Patrick Dunleavy: Le système est dépassé, clairement. Nous sommes maintenant complètement sortis du bipartisme d’autrefois. Le mode de scrutin est hautement disproportionnel. Lors de ces élections, sept partis à travers la Grande-Bretagne ont obtenu plus de 1% des voix là où ils se présentaient. Outre les libéraux-démocrates, il y a le UKIP (parti anti-européen), le BNP (extrême droite), et les partis régionaux (écossais, gallois et partis nord-irlandais). Il faut noter aussi qu’un député vert a été élu pour la première fois [ndlr: Caroline Lucas, leader du parti vert, élue à Brighton], ce qui est une avancée historique.

– Ce multipartisme est-il nouveau?

– Le système électoral et parlementaire britannique nous vient directement du Moyen Age. Mais la Grande-Bretagne est en transition depuis de nombreuses années vers une démocratie libérale normale, avec six ou sept partis, et des coalitions pour former un gouvernement. Lors de l’élection générale de 1951, les conservateurs et les travaillistes recueillaient 96% des voix. Depuis, cela ne cesse de baisser. Avec ce scrutin, nous n’en sommes plus qu’à 66%.

On voit aussi que les Britanniques sont prêts à voter pour d’autres partis quand le mode de scrutin donne une chance aux «petits». Lors des européennes de 2009, les deux principaux partis ont fait moins de la moitié des voix.

– Le système électoral actuel n’a-t-il pas l’avantage d’assurer un gouvernement fort?
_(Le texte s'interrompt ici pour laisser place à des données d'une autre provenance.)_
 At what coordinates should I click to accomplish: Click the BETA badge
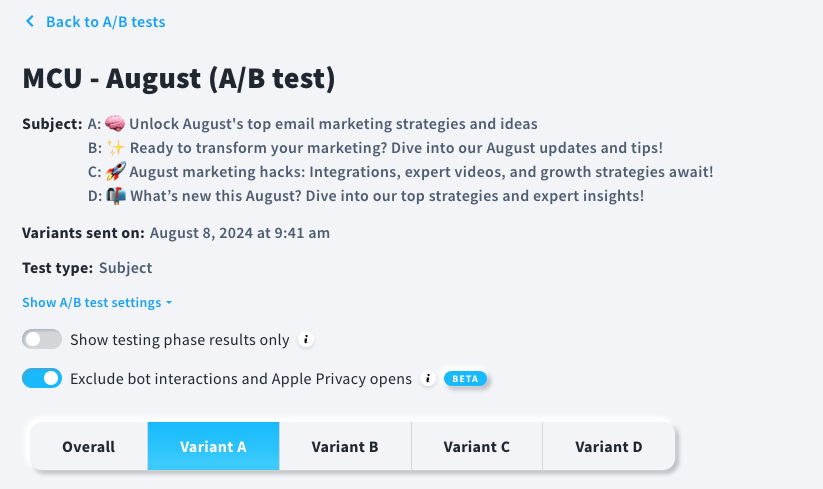(x=465, y=379)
– Le résultat nous montre aujour­d’hui le contraire. Pire, en cas de gouvernement minoritaire mené par les conservateurs, il est probable que David Cameron annonce une nouvelle élection à l’automne prochain, ou en mai 2011 au plus tard. C’est mauvais pour le pays, et cela risque de mettre la livre sterling sous pression.

– Les libéraux-démocrates peuvent-ils obtenir un changement du mode de scrutin?
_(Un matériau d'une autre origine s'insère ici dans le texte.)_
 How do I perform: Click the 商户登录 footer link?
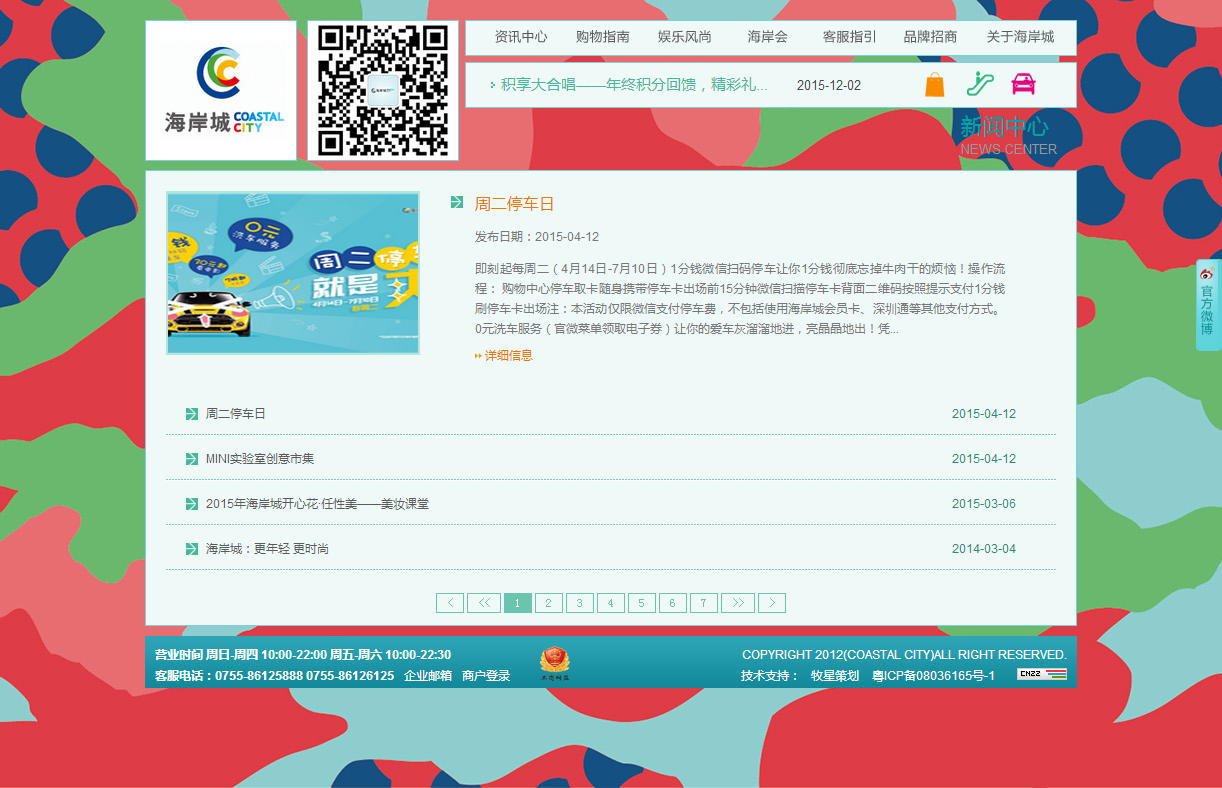484,675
– Malheureusement pour Nick Clegg, il a terminé en lointain troisième, après avoir complètement raté la fin de sa campagne. Cependant, il bénéficie d’une vraie opportunité. Gordon Brown lui propose une réforme du système électoral immédiatement, ainsi que des mandats à durée fixe [ndlr: pour éviter que le premier ministre au pouvoir ne puisse jouer de la date de l’élection à sa guise]. Une coalition avec les travaillistes lui assurerait aussi de nombreux ministres au gouvernement. Cela étant dit, le meilleur résultat pour le pays serait plutôt une coalition formelle entre conservateurs et lib-dem, qui permettrait d’assurer une majorité confortable. Ce serait aussi le mieux pour les marchés financiers.